V.krige GSoC 2009
v.krige: Python porting and wxGUI addition
Anne Ghisla's Google Summer of Code 2009 project, mentored by Martin Landa and Michael Barton
Aim of the project
As GRASS presently lacks kriging capability, it is performed via an add-on, v.autokrige, that delegates analysis to R (package automap). This module is written in ksh and has the classical autogenerated GUI. The project aims to rewrite the module in Python, creating a new GUI in wxPython that allows the user to refine parameters. I therefore plan to examinate present v.autokrige code and port it into Python, possibly improving it at the same time, and add a wxPython GUI. All time left will be dedicated to addition of further functionality, in respect of the most needed.
State of the art
V.krige is now into GRASS trunk and devbr_6 code! (r40048 or higher)
Dependency check is performed on grass-python module, R, rpy2 and R packages gstat and spgrass6. If something is missing, the module won't start. Some graceful popup window will be set up in the near future. At the moment it aborts with a message in the shell.
Kriging relies on R package gstat, the most widespread. geoR tab is now hidden as it doesn't provide any functionality, but if anyone is interested in using it instead of gstat I'll put this todo higher in the list.

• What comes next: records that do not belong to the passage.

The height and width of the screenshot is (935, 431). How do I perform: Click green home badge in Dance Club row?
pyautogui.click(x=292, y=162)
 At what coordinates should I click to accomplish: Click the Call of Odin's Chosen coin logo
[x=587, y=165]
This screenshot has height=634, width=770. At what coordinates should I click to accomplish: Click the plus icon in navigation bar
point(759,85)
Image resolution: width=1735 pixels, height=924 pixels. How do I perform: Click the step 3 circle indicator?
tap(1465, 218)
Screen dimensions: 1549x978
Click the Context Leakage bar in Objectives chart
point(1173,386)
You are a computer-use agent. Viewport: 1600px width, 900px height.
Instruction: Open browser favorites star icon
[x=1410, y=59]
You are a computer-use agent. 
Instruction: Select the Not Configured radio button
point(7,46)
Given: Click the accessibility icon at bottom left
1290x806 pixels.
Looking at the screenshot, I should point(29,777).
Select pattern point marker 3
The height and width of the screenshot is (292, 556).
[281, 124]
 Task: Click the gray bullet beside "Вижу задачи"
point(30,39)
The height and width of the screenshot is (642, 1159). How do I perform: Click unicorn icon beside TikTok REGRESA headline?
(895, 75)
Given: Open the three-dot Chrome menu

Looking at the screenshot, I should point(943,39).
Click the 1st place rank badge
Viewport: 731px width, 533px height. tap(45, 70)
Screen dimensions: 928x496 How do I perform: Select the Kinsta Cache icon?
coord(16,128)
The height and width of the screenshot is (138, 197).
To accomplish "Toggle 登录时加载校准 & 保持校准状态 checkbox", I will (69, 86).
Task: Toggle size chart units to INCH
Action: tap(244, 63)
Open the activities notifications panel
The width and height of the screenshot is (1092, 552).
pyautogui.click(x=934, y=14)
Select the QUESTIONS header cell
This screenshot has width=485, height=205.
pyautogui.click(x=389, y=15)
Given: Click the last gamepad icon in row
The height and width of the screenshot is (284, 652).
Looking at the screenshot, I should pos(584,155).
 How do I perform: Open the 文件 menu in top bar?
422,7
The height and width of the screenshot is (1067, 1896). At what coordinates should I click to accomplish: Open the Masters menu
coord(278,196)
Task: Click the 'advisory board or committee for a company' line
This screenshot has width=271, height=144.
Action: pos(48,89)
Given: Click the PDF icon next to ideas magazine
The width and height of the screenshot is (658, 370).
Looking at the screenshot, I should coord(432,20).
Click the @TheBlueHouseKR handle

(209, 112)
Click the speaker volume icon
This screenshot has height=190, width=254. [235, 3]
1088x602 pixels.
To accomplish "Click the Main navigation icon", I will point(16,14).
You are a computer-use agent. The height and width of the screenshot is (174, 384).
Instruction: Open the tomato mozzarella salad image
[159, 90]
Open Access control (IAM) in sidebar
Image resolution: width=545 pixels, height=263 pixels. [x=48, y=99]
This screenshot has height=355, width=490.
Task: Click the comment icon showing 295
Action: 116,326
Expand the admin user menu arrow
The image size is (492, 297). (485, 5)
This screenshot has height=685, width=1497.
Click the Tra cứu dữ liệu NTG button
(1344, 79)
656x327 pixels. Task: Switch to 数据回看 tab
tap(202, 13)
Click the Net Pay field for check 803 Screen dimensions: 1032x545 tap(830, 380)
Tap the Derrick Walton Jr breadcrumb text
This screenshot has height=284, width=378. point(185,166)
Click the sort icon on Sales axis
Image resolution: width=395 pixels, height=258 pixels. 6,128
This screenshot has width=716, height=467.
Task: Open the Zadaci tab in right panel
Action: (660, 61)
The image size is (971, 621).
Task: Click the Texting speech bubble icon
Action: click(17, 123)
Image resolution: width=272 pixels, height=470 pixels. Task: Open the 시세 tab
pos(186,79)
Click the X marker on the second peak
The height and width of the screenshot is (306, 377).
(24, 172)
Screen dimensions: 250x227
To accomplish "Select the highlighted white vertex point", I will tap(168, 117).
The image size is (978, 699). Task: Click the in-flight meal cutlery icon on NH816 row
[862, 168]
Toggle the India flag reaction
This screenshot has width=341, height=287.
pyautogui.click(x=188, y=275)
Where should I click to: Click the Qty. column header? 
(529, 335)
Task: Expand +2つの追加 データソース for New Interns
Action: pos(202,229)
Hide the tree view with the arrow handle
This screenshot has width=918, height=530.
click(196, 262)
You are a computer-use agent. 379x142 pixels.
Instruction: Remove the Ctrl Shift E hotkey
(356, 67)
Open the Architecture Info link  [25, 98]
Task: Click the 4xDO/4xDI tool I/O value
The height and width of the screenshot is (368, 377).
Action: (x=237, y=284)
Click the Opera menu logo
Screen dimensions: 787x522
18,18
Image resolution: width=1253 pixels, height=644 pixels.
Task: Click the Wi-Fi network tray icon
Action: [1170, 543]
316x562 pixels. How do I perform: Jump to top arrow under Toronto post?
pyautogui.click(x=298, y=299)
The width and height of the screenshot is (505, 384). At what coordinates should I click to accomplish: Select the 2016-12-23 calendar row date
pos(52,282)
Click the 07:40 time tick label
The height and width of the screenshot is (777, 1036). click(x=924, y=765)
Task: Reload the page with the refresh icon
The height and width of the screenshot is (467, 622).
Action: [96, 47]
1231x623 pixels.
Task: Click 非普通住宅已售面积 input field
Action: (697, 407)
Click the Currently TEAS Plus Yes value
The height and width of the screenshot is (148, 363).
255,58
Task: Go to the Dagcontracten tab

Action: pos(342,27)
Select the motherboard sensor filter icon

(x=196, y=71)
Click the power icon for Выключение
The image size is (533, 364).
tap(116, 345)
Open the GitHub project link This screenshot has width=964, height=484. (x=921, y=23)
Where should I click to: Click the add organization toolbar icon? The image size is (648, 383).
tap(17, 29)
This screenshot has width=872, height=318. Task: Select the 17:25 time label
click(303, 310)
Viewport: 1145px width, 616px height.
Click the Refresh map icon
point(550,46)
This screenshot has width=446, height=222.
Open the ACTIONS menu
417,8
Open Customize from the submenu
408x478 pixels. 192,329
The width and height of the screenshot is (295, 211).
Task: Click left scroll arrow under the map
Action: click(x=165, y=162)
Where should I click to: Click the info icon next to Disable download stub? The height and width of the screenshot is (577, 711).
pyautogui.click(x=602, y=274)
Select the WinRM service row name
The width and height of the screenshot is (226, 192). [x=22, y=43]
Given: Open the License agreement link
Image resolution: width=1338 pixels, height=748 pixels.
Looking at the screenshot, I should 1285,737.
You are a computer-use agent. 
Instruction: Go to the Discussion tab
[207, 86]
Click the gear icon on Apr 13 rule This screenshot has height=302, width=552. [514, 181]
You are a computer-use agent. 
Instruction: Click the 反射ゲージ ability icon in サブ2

The list of point layers is provided by VectorSelect class (gselect module) to provide uniformity of layout with wxGUI. The filtering is done once at the start of the module, then if the user adds a suitable point layer she/he will press the Refresh button to force addition to the list. Automatic refresh on popup has been tested as too time and resource consuming.
Installation
For GRASS 6.5 <r40048, it is easy to install it via g.extension (for GRASS 6.4 it is an AddOn, from 6.5+/7 onwards included). Simply type in a GRASS shell:
g.extension v.krige
To install v.krige.py from source, please refer to Compile_and_Install#Scripts. Source is available on SVN:
svn co https://svn.osgeo.org/grass/grass-addons/vector/v.krige
The module requires GRASS >= 6.4 RC5 - it uses the new version of grass-python library. At the moment, no backward compatibility with previous versions is provided.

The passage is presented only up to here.